I recently built a small web app that enables simple 'Copy & Paste' image editing based on the Paint By Example paper. This post highlights some of the interesting things that I learned along the way.
(This project is no longer hosted publicly. So, you can read about it, but can't try it out.)
What is Paint By Example?
Paint By Example is an image diffusion model that enables concepts from an example image to be merged into an input image. The model is similar to popular prompt-guided image-to-image Stable Diffusion models, but it conditions the diffusion model on example image embeddings rather than text prompt embeddings.
I highly recommend reading the paper if you're interested in the details of the Paint By Example model.
Examples
The following examples highlight successful applications of the Paint By Example model.
Example 1: Change a chair's style
Example 2: Replace a chair with a dog
Model Properties
This section highlights some of the limitations of the Paint By Example model.
Low-Fidelity
The Paint By Example model passes the example image through a low-dimensional information bottleneck.

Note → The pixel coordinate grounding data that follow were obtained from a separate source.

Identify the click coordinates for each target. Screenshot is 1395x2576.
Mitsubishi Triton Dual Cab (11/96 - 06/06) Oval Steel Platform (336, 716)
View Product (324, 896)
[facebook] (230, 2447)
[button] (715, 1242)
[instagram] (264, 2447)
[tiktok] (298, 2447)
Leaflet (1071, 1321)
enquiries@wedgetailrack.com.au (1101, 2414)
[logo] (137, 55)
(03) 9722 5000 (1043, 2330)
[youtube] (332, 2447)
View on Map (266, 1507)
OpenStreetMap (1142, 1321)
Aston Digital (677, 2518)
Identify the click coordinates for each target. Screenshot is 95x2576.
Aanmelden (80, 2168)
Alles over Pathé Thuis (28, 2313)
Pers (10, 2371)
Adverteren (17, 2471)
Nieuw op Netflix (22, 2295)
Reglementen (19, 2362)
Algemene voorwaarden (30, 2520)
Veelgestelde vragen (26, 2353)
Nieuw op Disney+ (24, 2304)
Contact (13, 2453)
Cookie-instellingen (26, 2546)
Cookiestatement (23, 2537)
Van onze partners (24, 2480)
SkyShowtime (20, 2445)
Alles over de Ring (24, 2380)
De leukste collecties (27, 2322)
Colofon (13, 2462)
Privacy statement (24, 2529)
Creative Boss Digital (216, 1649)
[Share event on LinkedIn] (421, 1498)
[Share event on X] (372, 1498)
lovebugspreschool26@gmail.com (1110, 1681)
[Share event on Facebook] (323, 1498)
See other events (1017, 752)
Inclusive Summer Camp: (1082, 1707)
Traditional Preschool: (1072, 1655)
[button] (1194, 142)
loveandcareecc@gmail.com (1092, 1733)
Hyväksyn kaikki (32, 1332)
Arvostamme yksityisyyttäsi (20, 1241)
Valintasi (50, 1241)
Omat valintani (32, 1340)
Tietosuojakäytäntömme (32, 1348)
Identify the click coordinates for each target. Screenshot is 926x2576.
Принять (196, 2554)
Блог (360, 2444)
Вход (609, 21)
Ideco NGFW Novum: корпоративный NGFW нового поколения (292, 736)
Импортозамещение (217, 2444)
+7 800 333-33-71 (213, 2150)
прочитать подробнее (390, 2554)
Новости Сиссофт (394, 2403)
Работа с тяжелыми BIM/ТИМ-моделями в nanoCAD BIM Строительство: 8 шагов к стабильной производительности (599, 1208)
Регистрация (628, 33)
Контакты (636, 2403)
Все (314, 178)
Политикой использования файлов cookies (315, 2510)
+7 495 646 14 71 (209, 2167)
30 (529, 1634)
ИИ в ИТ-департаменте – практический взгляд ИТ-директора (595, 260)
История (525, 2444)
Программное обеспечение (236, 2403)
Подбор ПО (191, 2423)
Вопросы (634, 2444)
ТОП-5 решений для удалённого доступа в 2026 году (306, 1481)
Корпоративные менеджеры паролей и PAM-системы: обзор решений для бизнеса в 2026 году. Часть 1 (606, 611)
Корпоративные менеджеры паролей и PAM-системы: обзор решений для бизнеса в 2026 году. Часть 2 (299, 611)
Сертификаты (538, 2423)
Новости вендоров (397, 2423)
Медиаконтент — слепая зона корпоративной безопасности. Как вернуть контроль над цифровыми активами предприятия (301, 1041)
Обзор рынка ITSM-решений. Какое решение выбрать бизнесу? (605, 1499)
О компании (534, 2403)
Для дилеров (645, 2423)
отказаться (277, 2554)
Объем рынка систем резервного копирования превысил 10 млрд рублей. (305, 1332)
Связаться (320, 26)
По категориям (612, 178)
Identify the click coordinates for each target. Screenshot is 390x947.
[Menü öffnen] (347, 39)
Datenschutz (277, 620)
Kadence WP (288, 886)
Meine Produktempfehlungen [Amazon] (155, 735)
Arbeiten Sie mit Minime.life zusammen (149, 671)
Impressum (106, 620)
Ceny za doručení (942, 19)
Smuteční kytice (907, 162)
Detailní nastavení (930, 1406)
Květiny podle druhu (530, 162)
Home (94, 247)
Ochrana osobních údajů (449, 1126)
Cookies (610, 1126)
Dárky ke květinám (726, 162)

This helps to avoid naive copy-paste artifacts, but as a consequence the model does not preserve details from the example image with high fidelity. (This is a strength for some use cases, but a weakness for others.)
Suppose, for example, that you wanted to create a promotional product photo by pasting a product photo onto a new background. This use case would be better served by a different workflow (e.g. manual cut and paste followed by a image-to-image refinement step).
Below is an example attempt to produce a product photo:
Constrained by the underlying diffusion model
The Paint By Example model is constrained by the representational power of the underlying diffusion model (i.e. it can only generate concepts seen during training). As an example, if the underlying model is poor at generating photo-realistic faces, this will still be true when it is prompted with an example face.